Great find, Cain. Definitely food for thought - like what is a "tribe" in this crazy modern world?

Though all that ritual will probably do the trick, I think the most important formative factor is stress. You and your tribemates have to experience stress together.

Mesozoic Mister Nigel

Me and a group of my long-term friends call ourselves a tribe, or a family. It's pretty fucking tight, and it's been that way for about 16-17 years.

"I'm guessing it was January 2007, a meeting in Bethesda, we got a bag of bees and just started smashing them on the desk," Charles Wick said. "It was very complicated."


Bebek Sincap Ratatosk

In Prometheus Rising, Wilson likens the various religious groups to 'tribes'. 'The Catholic Tribe', 'The Mormon Tribe' etc.
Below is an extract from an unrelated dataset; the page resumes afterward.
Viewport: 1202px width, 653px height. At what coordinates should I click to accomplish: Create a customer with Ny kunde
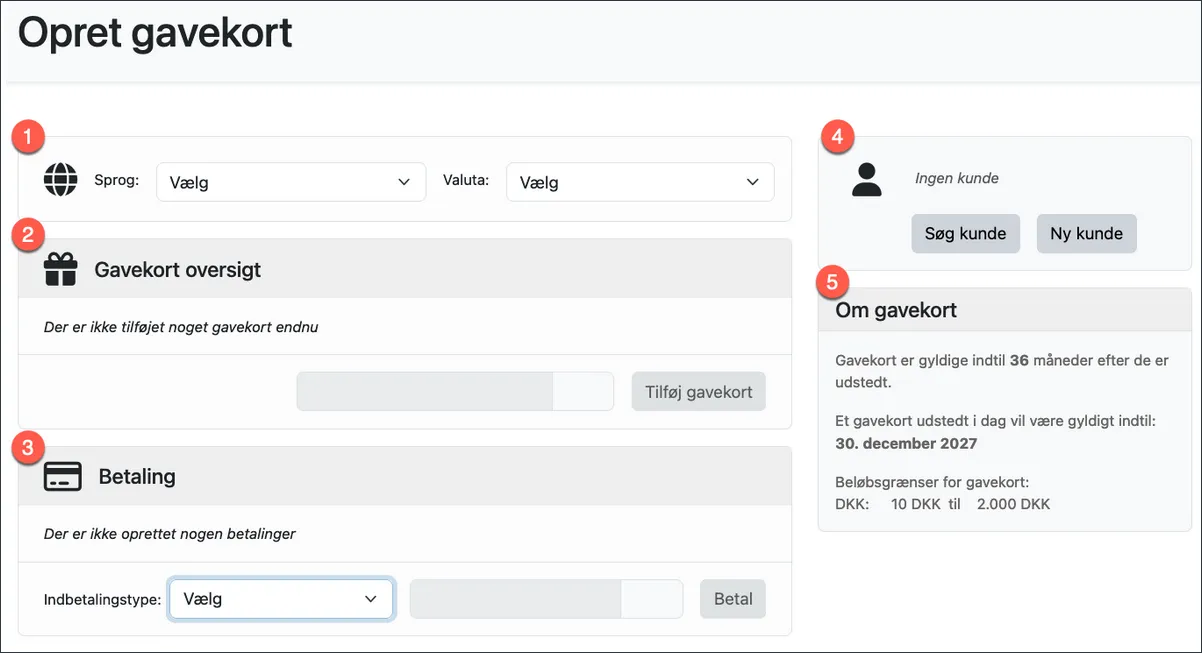click(1086, 233)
I think those would meet most of the requirements set:
*check* Story telling.  Shared histories and historical narratives.   
*check* Rites of passage.  Rituals of membership.  Membership is earned, not given due to the geographic location of birth or residence.
*check* Obligations.   Rules of conduct and honor.  The ultimate penalty being expulsion.
*no check* Egalitarian and often leaderless organization.  Sharing is prized.   
*depends* Multi-skilled.  Segmental organization (lots of redundancy among parts).
*depends* Two-way loyalty.  The tribe protects the members and the members protect the tribe.

I think a rise of non religious tribes would be very interesting.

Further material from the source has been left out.